GIVEN DATA:
----
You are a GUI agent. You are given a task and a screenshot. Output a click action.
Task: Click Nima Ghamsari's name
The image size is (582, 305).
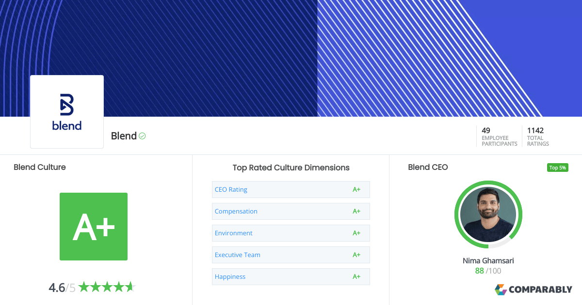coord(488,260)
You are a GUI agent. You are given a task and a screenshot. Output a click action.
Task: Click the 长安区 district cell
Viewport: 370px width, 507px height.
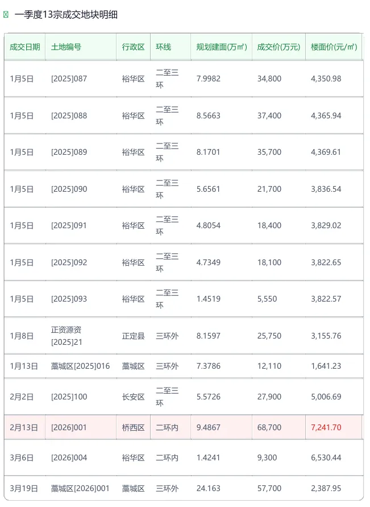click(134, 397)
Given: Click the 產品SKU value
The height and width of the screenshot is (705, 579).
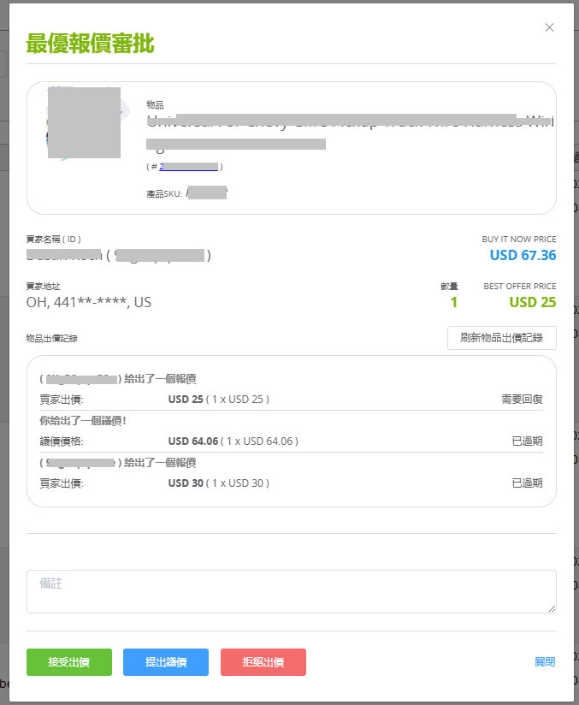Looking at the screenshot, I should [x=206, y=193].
----
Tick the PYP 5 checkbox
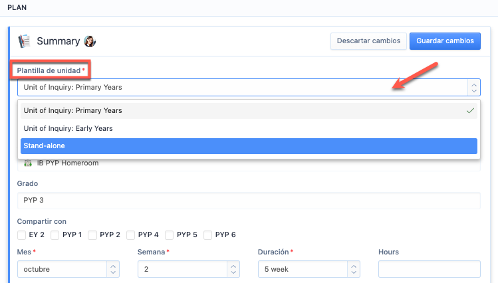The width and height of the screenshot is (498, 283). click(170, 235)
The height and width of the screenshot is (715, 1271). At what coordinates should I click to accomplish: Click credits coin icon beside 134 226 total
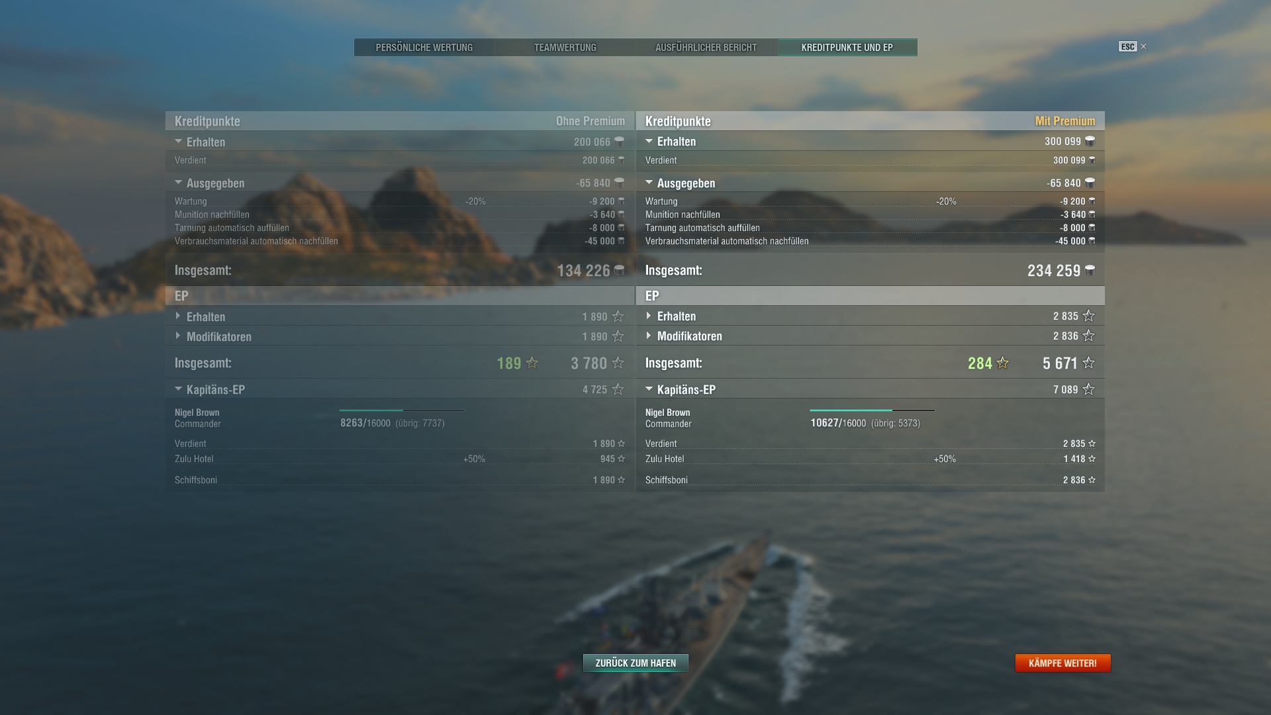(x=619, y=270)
----
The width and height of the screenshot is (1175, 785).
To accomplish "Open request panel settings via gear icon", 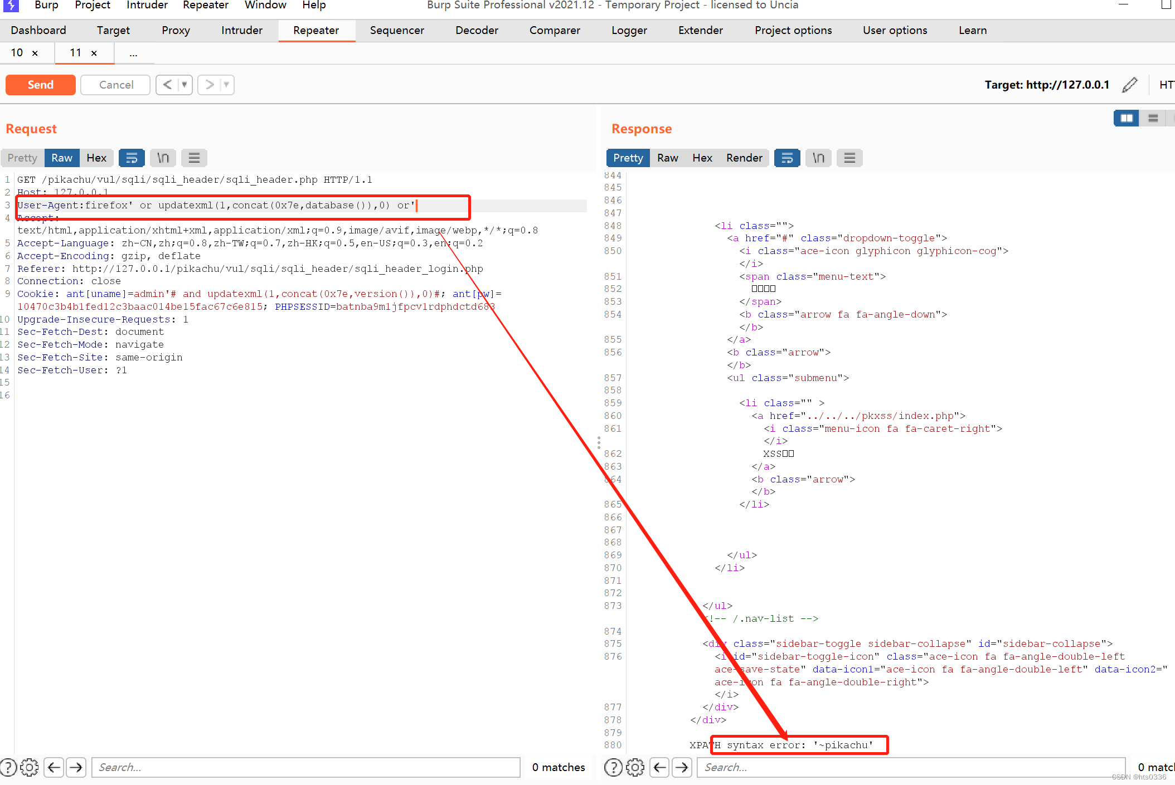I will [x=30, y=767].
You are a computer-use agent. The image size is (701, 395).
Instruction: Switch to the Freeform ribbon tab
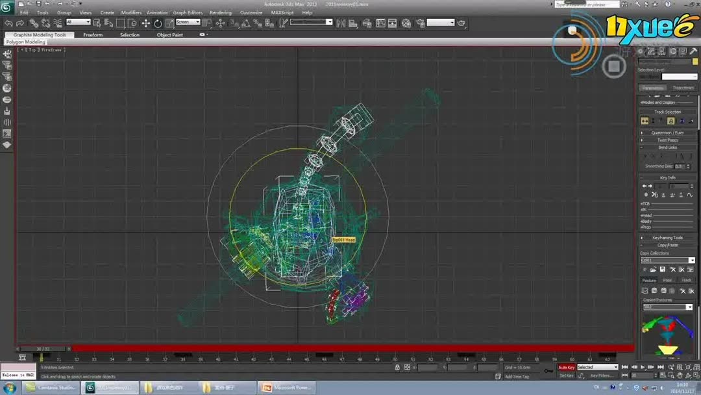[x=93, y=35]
----
STATED GOAL:
Rewrite the items that begin at the line containing "You are a computer-use" and stop after the line containing "[x=93, y=35]", keeping the requests and adding 34 to each coordinate in the answers. Leave out the pictures.

ANSWER:
You are a computer-use agent. The image size is (701, 395).
Instruction: Switch to the Freeform ribbon tab
[x=127, y=69]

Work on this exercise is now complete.